Banks are taking advantage of their increased liquidity to buy a massive amount of government bonds to secure profit margins as a compensation for the slow rate of loan expansion for 2012.
The government has sold VND11.6 trillion ($5.57 million) in bonds within the first half of the fourth quarter alone, twice as much as it did in the entire fourth quarter of last year, Vnexpress reported, citing the Hanoi Stock Exchange data.
Banks have bought nearly 90 percent of bonds sold so far this year, estimated at VND117.8 trillion (US$5.66 billion).
As the end of the year approaches, Vietnamese banks are most concerned with liquidity to cover the huge spending demand typical of Vietnamese Lunar New Year, which usually falls in late January. But many banks have recently reported liquidity surpluses as loans are increasing at a slower rate than deposits.
Banking expert Nguyen Tri Hieu said banks with liquidity surpluses are eager to get on the bond bandwagon. "In my estimation, there are about one third of banks that have liquidity surpluses."
Phan Huy Khang, general director of major Ho Chi Minh City-based Sacombank, told the news website that his bank had purchased bonds worth VND300 billion.

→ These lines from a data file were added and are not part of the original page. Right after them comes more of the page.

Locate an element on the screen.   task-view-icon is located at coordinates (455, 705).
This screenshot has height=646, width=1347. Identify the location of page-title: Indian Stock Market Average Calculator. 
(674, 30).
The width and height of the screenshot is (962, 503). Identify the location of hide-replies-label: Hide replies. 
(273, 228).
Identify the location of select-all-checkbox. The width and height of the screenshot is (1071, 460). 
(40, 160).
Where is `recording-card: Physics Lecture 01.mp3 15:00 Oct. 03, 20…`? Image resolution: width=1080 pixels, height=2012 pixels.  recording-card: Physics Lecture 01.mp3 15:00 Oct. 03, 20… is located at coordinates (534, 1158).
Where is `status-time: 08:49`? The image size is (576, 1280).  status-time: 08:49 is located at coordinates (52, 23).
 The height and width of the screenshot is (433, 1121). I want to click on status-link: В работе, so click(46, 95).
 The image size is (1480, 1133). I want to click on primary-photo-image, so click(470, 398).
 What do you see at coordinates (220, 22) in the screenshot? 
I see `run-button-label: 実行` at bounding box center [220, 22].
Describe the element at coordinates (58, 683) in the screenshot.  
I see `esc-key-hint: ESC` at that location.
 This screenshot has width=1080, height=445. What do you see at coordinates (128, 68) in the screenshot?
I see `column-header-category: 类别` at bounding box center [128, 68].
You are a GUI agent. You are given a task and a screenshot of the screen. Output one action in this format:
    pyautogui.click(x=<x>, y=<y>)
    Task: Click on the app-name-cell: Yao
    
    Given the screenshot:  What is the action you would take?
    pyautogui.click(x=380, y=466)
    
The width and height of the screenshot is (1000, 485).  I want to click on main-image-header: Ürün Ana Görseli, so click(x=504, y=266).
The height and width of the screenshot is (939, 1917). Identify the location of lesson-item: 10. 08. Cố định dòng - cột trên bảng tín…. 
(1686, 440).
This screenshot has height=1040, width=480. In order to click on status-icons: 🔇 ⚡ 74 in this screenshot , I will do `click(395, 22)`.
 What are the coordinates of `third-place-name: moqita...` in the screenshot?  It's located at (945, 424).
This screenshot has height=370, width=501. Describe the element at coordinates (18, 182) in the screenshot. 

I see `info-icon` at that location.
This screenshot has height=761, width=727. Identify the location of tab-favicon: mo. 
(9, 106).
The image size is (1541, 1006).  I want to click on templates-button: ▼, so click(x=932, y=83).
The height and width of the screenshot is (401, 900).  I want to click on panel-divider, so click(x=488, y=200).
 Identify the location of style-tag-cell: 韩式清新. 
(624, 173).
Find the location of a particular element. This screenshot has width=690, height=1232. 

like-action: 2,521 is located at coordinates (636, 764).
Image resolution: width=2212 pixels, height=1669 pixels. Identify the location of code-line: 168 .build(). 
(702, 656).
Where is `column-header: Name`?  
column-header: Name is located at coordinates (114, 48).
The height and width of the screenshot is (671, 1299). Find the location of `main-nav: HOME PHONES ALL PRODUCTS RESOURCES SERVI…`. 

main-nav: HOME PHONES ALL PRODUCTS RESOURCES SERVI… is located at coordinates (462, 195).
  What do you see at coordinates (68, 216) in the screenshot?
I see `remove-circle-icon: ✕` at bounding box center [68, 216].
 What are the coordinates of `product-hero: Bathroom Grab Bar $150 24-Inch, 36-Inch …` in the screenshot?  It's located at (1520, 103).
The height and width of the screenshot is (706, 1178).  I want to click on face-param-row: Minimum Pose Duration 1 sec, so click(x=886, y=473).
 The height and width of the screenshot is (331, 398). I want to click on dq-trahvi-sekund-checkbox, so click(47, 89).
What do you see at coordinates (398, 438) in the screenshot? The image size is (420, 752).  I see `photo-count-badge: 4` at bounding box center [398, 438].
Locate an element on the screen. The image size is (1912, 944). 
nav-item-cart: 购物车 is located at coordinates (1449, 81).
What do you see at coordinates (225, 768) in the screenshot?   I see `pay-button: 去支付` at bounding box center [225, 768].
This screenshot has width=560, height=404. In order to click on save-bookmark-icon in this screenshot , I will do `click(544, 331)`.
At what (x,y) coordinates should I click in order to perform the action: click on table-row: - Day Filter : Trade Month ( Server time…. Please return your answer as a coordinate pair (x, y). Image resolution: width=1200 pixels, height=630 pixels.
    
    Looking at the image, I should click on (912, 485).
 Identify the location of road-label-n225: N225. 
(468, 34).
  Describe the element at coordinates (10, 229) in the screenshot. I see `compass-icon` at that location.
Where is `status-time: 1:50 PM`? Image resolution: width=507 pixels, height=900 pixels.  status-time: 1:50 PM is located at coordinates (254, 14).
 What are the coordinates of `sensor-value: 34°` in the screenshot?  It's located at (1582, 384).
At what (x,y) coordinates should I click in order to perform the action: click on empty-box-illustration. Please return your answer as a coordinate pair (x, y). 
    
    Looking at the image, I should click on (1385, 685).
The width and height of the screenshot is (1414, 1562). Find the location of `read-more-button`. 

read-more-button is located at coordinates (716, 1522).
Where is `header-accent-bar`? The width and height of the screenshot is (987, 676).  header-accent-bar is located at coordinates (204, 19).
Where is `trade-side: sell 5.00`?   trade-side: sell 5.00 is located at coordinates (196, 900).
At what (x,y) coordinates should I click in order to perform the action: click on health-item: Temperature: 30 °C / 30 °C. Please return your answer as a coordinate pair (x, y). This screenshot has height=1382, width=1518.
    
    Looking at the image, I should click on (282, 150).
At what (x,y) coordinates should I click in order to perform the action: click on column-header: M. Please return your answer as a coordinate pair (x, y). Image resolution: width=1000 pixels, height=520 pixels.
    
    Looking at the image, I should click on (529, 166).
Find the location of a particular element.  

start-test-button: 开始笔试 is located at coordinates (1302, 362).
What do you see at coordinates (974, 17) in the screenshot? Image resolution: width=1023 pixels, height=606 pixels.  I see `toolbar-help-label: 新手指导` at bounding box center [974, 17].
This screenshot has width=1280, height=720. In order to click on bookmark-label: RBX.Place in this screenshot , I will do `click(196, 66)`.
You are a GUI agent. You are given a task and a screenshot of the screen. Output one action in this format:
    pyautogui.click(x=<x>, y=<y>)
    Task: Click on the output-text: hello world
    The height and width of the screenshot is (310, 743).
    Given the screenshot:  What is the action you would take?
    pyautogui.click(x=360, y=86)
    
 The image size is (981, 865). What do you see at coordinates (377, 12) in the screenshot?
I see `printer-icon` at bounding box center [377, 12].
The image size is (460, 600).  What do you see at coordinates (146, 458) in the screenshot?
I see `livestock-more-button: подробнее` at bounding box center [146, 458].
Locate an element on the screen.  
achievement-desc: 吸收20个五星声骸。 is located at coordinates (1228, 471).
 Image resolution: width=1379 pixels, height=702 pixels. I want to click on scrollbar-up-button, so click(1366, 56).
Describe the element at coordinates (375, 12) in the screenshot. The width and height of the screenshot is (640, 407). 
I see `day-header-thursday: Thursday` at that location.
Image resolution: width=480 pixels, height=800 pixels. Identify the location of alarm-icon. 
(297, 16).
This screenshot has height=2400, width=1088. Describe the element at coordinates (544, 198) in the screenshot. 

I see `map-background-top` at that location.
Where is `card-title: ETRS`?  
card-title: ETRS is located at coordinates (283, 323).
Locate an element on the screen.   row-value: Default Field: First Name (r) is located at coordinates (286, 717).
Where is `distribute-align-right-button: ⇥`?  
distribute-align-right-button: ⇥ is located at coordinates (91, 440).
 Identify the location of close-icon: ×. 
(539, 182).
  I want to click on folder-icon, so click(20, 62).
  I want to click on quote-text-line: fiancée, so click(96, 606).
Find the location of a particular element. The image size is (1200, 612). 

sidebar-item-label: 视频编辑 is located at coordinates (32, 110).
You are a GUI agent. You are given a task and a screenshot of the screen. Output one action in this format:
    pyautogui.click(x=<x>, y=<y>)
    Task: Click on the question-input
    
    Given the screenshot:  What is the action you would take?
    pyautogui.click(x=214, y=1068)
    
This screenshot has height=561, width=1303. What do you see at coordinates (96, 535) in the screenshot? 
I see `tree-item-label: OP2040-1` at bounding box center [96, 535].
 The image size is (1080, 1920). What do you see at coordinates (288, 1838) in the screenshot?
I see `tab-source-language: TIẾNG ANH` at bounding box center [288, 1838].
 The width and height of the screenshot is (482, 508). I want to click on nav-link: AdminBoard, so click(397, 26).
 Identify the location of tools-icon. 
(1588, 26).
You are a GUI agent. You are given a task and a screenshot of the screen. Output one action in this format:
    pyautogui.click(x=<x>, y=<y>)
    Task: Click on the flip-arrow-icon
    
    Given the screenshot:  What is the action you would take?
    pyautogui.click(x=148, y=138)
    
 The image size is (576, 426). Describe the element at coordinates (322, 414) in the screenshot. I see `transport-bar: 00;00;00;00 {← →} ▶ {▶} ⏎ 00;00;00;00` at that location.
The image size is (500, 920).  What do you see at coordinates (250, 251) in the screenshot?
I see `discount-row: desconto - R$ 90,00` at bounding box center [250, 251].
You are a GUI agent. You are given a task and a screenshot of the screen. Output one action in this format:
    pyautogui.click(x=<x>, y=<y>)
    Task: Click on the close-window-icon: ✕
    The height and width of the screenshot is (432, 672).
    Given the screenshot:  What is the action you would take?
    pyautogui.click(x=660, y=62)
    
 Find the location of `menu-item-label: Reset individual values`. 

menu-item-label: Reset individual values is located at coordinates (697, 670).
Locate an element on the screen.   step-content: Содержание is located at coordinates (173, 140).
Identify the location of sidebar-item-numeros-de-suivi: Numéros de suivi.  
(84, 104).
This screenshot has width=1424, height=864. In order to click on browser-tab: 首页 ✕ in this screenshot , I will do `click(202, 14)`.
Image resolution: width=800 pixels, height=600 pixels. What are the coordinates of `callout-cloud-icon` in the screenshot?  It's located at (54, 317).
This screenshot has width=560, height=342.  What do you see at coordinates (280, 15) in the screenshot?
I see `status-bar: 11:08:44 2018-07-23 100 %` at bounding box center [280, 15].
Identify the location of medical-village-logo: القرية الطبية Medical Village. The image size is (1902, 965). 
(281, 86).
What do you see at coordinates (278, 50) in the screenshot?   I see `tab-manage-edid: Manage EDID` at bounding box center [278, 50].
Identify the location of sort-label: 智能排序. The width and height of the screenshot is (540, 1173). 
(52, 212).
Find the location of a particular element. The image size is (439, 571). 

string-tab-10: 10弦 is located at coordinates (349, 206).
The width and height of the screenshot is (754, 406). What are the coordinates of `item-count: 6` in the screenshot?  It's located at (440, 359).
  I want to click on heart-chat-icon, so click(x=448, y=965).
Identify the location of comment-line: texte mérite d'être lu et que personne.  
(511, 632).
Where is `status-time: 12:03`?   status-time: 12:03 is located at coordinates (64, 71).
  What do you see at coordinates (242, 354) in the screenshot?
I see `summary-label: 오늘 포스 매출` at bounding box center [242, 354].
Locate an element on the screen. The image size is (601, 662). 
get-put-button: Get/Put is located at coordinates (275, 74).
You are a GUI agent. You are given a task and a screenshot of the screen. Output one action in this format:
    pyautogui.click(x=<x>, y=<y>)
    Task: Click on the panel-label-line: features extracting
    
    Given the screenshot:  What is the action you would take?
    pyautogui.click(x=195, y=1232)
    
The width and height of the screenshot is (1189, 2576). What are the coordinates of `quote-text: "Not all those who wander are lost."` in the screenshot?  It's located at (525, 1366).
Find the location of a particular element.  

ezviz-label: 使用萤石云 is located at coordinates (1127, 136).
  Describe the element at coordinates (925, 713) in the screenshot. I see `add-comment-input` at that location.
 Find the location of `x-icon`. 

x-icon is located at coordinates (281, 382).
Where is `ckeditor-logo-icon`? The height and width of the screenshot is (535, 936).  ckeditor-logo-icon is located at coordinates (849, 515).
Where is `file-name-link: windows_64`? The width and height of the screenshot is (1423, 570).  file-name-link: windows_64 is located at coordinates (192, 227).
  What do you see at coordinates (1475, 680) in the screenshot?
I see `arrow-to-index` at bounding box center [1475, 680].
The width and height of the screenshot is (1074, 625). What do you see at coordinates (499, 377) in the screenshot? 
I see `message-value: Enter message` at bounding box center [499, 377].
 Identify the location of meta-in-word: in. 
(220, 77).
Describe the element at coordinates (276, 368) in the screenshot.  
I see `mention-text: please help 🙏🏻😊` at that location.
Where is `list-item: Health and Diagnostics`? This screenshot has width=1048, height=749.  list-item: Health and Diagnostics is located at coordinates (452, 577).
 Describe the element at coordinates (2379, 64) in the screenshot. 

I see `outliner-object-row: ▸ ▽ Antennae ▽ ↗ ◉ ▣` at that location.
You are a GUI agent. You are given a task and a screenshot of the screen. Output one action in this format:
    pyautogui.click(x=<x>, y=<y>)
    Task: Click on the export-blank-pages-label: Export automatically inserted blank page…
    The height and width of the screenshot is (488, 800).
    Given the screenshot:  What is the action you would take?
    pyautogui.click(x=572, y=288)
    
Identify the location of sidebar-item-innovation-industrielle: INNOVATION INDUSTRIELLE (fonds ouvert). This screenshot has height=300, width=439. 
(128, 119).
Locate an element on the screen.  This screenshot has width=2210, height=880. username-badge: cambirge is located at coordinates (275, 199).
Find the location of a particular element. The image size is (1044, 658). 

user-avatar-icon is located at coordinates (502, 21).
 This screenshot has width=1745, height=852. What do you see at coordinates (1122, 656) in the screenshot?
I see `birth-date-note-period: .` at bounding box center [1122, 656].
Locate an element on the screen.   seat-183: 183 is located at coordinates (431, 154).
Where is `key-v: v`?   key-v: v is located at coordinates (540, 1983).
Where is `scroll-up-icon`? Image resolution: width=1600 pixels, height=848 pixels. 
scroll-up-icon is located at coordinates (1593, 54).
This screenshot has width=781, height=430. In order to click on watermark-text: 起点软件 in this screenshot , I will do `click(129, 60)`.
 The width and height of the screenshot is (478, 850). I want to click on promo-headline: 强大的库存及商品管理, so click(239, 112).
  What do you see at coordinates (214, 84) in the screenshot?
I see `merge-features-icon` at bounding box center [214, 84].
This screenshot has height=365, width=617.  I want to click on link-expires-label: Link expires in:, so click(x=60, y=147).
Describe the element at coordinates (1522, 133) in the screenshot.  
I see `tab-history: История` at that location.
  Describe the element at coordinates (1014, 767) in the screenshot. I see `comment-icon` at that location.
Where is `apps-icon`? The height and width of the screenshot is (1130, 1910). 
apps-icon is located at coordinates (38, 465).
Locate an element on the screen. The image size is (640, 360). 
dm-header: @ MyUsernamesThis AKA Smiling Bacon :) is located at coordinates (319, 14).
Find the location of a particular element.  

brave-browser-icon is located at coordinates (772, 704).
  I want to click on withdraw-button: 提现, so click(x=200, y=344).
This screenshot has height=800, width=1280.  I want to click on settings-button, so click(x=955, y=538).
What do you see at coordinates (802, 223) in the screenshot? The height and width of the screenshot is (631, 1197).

Banks can significantly profit from investing in government bonds, he said, adding that his bank's deposits have grown by 30 percent.
A separate VnExpress report from October cited Nguyen Van Binh, governor of the central bank, as saying loans had expanded 2.5 percent as of the end of the third quarter. The State Bank of Vietnam expects loan growth to be 8-10 percent for 2012.
Banks were buying more bonds than last year when bank loans increased by 14 percent, he said.